Der beste Freund (des Menschen)

Dieser Artikel wurde am 12. Oktober 2008 veröffentlicht und seitdem 270x gelesen.

Ursprünglich war für heute etwas gänzlich anderes geplant. Aber das ist nun egal. Vorhin – einige Stunden ist es her – hatte ich ein “komisches” Gefühl: Ich war plötzlich traurig. Ich fühlte mich allein und dachte ein meinen “besten Freund”. Der Beste Freund. Man schreibt auch “beste” groß, weil es ein Eigenname geworden ist. Sehr wichtig! Nicht vergessen! Niemals verdrängen!
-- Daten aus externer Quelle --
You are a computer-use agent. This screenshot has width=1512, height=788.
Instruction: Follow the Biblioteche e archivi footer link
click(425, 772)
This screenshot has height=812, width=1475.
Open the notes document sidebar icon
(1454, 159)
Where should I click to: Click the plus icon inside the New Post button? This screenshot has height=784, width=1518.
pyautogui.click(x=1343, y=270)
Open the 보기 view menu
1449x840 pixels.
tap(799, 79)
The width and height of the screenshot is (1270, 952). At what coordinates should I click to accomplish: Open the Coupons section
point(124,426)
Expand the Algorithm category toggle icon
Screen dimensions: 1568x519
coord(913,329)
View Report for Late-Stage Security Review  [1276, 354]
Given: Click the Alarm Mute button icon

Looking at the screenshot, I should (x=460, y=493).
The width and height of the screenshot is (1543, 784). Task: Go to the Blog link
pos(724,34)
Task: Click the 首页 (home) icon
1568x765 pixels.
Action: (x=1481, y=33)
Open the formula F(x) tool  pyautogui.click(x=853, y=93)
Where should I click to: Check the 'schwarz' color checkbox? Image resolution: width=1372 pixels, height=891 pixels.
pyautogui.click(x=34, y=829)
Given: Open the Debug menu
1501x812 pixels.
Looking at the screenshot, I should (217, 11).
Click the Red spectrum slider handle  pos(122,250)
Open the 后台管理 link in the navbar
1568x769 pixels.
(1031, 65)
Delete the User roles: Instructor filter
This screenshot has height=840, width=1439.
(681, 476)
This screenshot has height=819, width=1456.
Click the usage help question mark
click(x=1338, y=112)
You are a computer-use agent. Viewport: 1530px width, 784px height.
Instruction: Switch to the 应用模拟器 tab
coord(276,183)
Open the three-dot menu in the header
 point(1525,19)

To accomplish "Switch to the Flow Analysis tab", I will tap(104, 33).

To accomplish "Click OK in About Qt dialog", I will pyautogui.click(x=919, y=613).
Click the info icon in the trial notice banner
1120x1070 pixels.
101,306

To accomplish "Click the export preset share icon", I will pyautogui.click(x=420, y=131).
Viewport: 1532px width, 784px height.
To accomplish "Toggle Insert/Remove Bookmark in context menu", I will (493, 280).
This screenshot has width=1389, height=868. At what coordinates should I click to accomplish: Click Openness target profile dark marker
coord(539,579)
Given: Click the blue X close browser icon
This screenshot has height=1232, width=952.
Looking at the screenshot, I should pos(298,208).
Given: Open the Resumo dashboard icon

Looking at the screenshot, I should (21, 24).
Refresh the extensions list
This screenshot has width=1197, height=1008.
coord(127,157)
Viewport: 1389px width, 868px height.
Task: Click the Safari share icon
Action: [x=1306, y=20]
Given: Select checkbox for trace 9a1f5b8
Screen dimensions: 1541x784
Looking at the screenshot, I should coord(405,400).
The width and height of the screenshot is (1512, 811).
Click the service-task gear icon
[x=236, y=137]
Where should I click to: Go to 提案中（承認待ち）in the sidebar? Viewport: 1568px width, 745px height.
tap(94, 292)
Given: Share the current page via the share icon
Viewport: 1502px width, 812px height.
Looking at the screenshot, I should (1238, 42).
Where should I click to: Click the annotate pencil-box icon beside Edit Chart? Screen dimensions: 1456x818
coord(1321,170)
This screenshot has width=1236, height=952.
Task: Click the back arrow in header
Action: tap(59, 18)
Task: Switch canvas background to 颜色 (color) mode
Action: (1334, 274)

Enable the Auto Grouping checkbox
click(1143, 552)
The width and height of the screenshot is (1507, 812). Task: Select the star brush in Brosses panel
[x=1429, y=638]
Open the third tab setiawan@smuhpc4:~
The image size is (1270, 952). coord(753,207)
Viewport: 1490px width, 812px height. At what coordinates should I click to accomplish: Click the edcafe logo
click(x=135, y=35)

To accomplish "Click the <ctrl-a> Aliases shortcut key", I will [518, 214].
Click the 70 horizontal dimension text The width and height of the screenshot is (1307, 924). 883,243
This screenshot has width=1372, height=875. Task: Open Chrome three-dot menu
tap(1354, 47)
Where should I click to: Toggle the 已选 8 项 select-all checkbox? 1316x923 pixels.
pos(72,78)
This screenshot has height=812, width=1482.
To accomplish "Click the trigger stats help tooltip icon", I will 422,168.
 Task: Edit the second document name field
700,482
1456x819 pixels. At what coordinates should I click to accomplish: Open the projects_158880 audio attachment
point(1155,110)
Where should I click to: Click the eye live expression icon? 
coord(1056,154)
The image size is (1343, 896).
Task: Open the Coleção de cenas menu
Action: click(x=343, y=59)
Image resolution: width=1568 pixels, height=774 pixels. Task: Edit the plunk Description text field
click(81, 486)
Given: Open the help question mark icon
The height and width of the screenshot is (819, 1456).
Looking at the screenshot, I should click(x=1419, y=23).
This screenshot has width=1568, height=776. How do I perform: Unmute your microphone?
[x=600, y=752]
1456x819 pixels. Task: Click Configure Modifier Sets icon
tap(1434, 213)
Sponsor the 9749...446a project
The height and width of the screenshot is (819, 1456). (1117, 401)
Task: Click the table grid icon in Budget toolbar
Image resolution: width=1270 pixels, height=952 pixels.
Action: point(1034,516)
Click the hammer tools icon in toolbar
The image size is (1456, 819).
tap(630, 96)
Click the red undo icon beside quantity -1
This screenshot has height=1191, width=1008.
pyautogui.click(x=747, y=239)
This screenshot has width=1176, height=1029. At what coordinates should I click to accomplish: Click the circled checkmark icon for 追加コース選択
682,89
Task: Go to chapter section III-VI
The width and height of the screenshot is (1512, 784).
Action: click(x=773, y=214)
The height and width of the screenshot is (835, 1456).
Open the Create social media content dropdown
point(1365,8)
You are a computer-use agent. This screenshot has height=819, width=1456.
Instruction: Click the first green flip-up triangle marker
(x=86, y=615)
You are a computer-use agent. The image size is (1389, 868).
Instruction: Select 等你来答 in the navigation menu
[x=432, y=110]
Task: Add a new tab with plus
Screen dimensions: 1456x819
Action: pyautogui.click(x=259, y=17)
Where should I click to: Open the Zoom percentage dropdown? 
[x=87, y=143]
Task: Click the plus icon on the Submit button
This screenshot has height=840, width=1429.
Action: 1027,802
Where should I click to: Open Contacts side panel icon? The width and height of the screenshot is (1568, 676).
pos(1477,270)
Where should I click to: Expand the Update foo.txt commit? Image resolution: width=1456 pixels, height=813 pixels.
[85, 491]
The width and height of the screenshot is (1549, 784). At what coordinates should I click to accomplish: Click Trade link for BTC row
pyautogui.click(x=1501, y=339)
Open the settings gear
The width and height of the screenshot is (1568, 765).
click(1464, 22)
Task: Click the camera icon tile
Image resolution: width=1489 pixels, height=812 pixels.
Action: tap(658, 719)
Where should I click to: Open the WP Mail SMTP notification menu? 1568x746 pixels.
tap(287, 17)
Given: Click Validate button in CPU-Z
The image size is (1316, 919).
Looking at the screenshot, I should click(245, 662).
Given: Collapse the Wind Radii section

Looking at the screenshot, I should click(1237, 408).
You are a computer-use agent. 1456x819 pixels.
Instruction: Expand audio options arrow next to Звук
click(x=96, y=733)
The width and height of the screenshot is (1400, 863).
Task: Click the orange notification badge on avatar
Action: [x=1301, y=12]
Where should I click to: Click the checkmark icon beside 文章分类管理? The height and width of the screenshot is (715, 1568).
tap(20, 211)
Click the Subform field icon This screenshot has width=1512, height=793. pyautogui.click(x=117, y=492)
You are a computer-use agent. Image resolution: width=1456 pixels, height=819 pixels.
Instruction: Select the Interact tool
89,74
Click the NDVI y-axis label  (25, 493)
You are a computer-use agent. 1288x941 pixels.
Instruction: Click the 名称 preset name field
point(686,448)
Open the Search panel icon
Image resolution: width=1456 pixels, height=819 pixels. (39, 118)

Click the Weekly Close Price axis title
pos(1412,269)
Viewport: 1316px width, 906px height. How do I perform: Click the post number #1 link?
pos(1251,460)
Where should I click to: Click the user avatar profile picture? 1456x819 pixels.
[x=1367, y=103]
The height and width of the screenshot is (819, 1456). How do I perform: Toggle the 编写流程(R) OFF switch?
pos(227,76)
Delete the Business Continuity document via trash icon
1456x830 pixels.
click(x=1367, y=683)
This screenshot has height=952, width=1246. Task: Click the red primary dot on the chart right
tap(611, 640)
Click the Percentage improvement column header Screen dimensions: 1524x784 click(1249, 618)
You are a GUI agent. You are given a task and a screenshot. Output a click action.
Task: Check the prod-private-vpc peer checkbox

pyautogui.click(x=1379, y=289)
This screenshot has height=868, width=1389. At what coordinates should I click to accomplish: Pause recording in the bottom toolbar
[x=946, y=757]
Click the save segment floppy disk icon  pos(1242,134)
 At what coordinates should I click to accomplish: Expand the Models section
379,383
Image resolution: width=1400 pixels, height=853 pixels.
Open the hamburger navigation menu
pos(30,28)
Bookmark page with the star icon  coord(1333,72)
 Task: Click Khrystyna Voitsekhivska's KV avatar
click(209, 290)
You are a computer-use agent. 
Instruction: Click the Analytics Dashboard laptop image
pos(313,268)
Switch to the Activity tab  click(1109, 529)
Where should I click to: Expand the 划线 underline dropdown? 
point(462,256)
Mein bester Freund heißt H. – er ist ein Multitalent und leider traurig. Das war das Gefühl, was mir übertragen wurde. Vorhin. Wie beschrieben. Was ihm fehlt? Die Antwort ist so einfach: Es ist Liebe.

Als ich meinem Gefühl folgte, kam ich gegenüber in der anderen WG an, wo Helge mit meiner so genannten Ex-Freundin sprach. Eingehüllt in eine Decke und Tee trinkend. Ich schmunzelte innerlich über das stereotype Verhalten, das ich nur zu gut kannte, weil ich lange in der Gegenwart dieses wahrscheinlich ungenannt-bleiben-möchtenden Menschen verweilt habe.

Jetzt denke ich an Eifersucht. Ob sie wohl ficken. Bei dem Gedanken habe ich eine Erektion, sehr leicht und nicht weiter beachtenswert, aber immerhin: Eine Erektion. Voyeuristisch und altruistisch.

Ich habe jetzt schon drei Beck´s getrunken und ich weiß jetzt, dass es noch mehr werden werden werden werden werden werden werden.